### Train a Deep MLP on the MNIST Dataset and see if we can get over 98% precision. 

- Try searching for optimal learning rate by growing it exponentially, plotting the loss and finding the point where the loss shoots up.

- Try adding saves, checkpoints and plotting the learning curves using TensorBoard. 

In [50]:
import tensorflow as tf
from tensorflow import keras
import os
import time
import matplotlib as mlp
import matplotlib.pyplot as plt


In [26]:
print(tf.__version__)
print(keras.__version__)


2.11.0
2.11.0


In [27]:
# Get the data
(X_train_complete, Y_train_complete), (X_test, Y_test) = keras.datasets.mnist.load_data()

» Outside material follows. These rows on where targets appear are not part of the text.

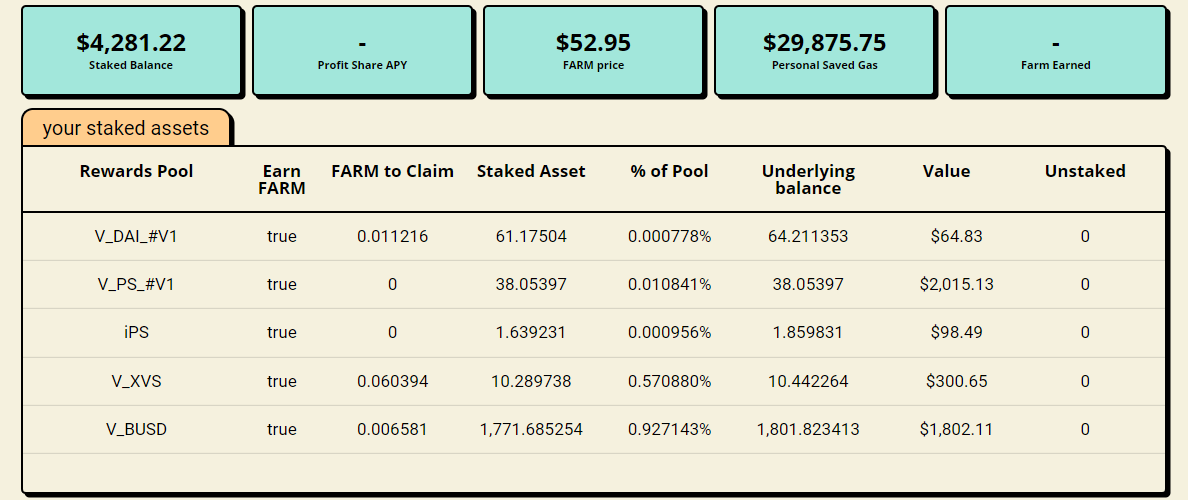Open the Personal Saved Gas card
1188x500 pixels.
824,51
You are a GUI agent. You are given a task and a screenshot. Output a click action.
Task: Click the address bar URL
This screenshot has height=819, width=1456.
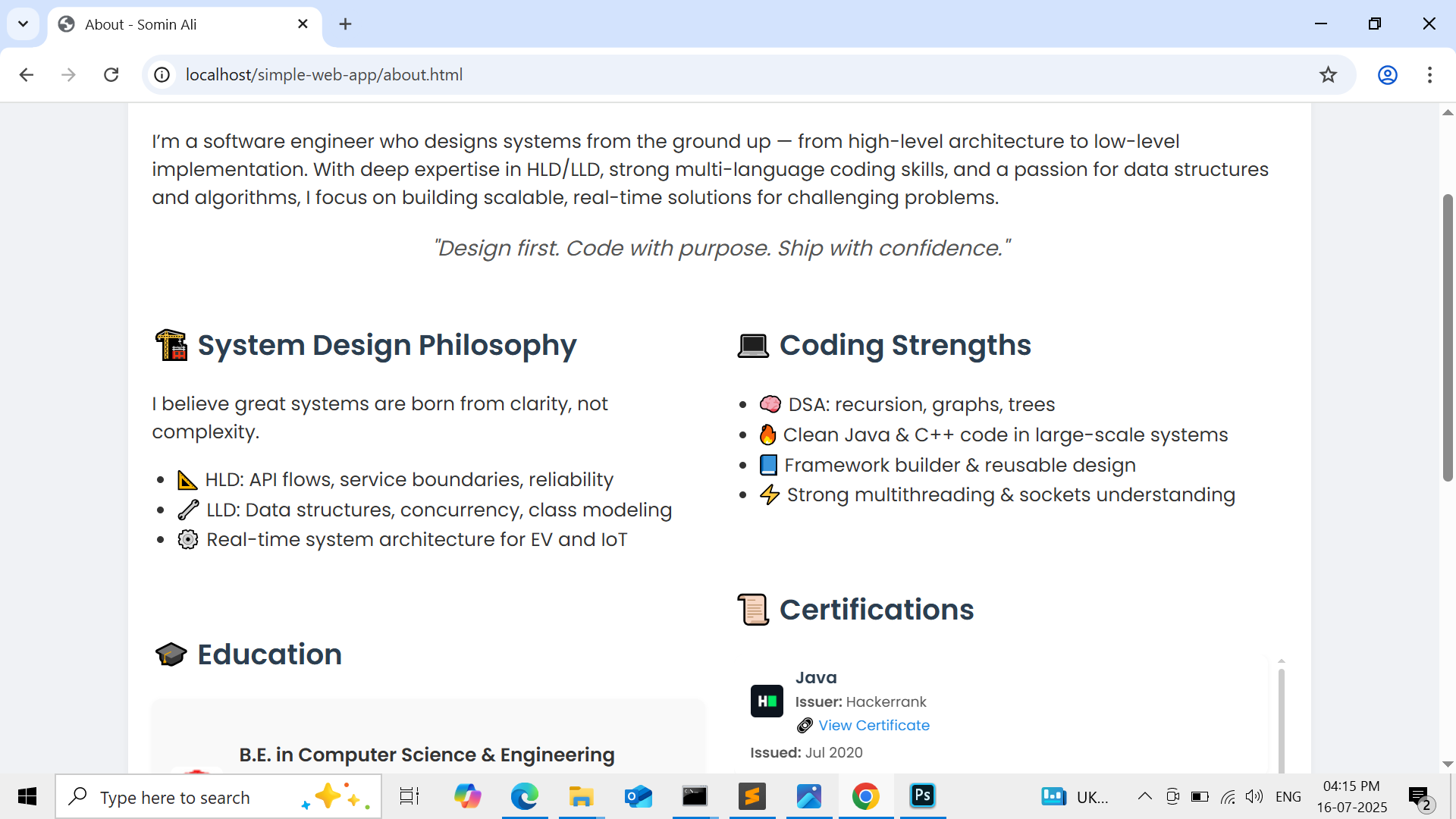click(324, 74)
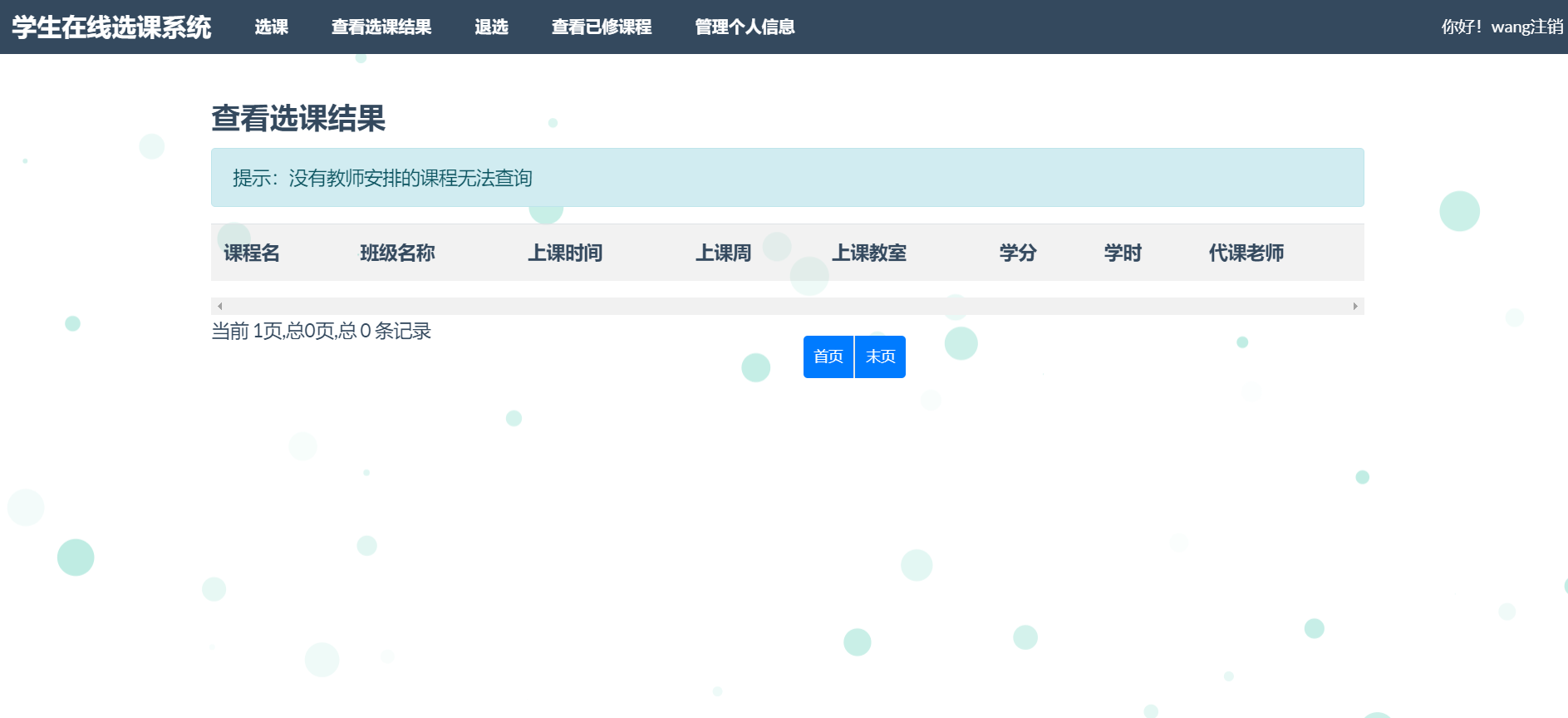Click the table's right scroll arrow

(1355, 307)
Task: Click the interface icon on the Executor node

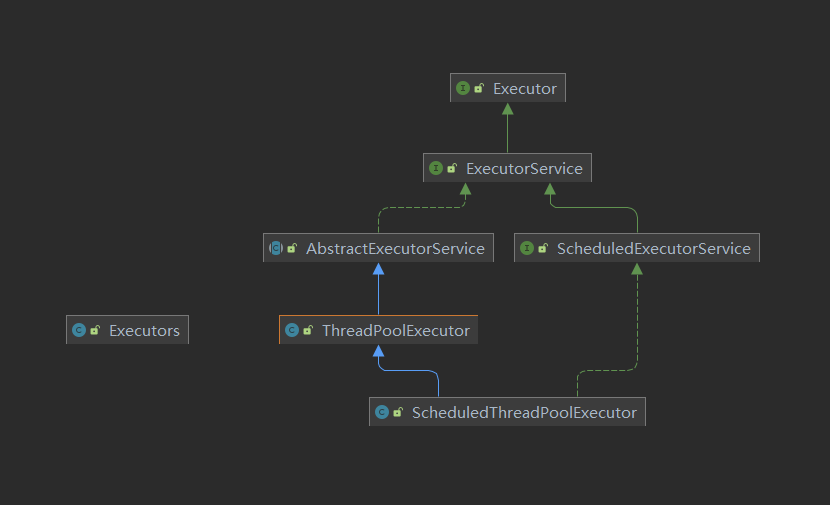Action: [463, 88]
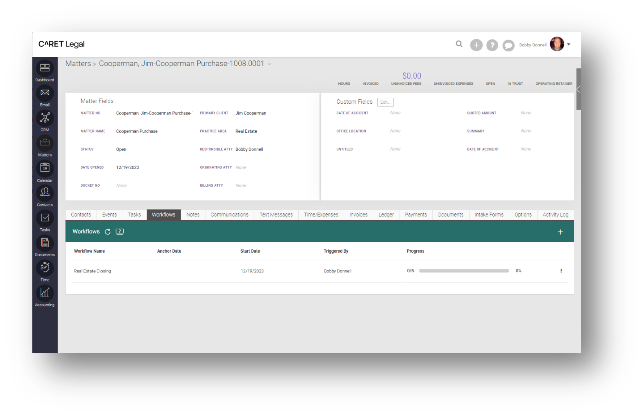Open the Time tracking sidebar icon
This screenshot has width=644, height=416.
point(45,268)
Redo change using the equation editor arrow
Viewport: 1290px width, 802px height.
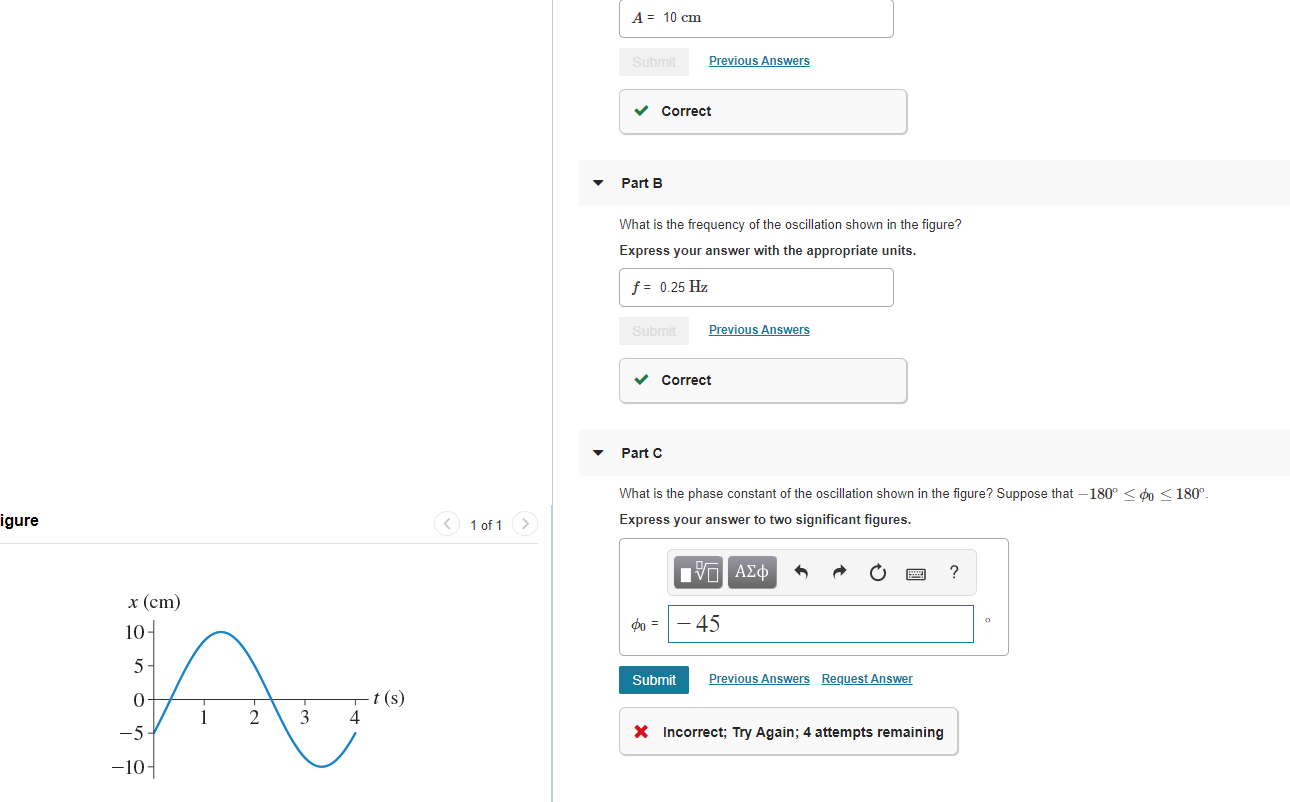839,572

# create the validation set
X_train, X_valid = X_train_complete[5000:] / 250, X_train_complete[:5000] / 250 # Gradient descent requires that we scale. 
Y_train, Y_valid = Y_train_complete[5000:], Y_train_complete[:5000]

X_valid.shape

(5000, 28, 28)

### Building a Standard Model

In [28]:
# Building a standard_model using the sequential API
standard_model = keras.models.Sequential()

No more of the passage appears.